Provided records START

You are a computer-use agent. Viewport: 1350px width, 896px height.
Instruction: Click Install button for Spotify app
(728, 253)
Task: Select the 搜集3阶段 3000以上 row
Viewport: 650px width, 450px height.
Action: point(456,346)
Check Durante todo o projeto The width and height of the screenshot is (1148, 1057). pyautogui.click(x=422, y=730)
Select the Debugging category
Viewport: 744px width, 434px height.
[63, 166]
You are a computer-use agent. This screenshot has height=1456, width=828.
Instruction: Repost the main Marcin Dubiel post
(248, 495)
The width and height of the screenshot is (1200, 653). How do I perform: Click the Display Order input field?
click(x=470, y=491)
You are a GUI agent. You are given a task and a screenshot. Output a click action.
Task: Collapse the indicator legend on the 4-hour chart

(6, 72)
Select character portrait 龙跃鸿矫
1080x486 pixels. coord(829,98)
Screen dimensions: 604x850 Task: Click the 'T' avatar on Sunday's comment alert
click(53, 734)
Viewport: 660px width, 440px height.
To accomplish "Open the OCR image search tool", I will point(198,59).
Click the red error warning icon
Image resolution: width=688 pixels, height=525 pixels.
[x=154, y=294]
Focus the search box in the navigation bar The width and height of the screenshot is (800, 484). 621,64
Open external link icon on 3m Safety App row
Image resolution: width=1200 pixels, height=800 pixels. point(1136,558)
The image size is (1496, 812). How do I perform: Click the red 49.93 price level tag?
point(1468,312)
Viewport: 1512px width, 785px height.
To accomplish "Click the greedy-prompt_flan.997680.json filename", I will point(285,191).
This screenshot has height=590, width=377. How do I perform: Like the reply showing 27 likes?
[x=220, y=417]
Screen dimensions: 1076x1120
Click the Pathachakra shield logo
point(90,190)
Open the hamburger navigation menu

Provided records END

> _What is required_
Transcribe the data above so that every line matches exactly.

> _Expected answer_
You are a computer-use agent. Viewport: 1350px width, 896px height.
Instruction: Click Install button for Spotify app
(728, 253)
Task: Select the 搜集3阶段 3000以上 row
Viewport: 650px width, 450px height.
Action: point(456,346)
Check Durante todo o projeto The width and height of the screenshot is (1148, 1057). pyautogui.click(x=422, y=730)
Select the Debugging category
Viewport: 744px width, 434px height.
[63, 166]
You are a computer-use agent. This screenshot has height=1456, width=828.
Instruction: Repost the main Marcin Dubiel post
(248, 495)
The width and height of the screenshot is (1200, 653). How do I perform: Click the Display Order input field?
click(x=470, y=491)
You are a GUI agent. You are given a task and a screenshot. Output a click action.
Task: Collapse the indicator legend on the 4-hour chart

(6, 72)
Select character portrait 龙跃鸿矫
1080x486 pixels. coord(829,98)
Screen dimensions: 604x850 Task: Click the 'T' avatar on Sunday's comment alert
click(53, 734)
Viewport: 660px width, 440px height.
To accomplish "Open the OCR image search tool", I will point(198,59).
Click the red error warning icon
Image resolution: width=688 pixels, height=525 pixels.
[x=154, y=294]
Focus the search box in the navigation bar The width and height of the screenshot is (800, 484). 621,64
Open external link icon on 3m Safety App row
Image resolution: width=1200 pixels, height=800 pixels. point(1136,558)
The image size is (1496, 812). How do I perform: Click the red 49.93 price level tag?
point(1468,312)
Viewport: 1512px width, 785px height.
To accomplish "Click the greedy-prompt_flan.997680.json filename", I will point(285,191).
This screenshot has height=590, width=377. How do I perform: Like the reply showing 27 likes?
[x=220, y=417]
Screen dimensions: 1076x1120
Click the Pathachakra shield logo
point(90,190)
Open the hamburger navigation menu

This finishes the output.